▶ **Exercise objective**: For the word "agent", count the lines below that contain it. Give the number alone.

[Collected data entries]
:::::

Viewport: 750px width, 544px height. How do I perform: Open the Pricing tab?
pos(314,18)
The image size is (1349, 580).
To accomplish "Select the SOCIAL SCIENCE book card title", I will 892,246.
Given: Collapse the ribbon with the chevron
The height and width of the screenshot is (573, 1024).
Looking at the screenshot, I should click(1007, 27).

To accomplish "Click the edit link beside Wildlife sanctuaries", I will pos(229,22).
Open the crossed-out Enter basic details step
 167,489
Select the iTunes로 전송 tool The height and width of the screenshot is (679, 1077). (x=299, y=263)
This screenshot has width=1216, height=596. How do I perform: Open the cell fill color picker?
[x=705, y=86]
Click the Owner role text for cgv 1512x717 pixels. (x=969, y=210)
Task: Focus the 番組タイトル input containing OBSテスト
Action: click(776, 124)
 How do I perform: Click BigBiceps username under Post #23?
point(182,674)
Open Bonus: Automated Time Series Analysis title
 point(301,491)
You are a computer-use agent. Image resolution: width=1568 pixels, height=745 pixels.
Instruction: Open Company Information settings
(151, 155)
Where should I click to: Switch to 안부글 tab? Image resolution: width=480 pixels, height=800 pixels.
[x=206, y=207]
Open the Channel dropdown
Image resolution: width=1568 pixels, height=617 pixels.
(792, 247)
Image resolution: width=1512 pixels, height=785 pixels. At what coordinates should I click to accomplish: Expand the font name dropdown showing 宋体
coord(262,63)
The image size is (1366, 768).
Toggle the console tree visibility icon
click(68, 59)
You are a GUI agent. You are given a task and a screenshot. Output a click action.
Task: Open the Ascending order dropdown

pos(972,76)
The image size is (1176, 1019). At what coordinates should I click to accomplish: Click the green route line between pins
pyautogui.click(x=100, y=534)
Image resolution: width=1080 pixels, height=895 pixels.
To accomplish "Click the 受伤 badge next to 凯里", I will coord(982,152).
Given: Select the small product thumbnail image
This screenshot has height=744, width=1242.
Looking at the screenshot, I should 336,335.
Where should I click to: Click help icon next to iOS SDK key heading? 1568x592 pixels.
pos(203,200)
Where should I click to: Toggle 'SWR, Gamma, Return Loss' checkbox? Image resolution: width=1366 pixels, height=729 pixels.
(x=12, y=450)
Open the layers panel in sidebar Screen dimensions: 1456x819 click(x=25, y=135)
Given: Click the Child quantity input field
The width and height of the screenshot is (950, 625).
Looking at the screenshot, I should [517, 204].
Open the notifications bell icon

:::::

▶ **Task solution**: 2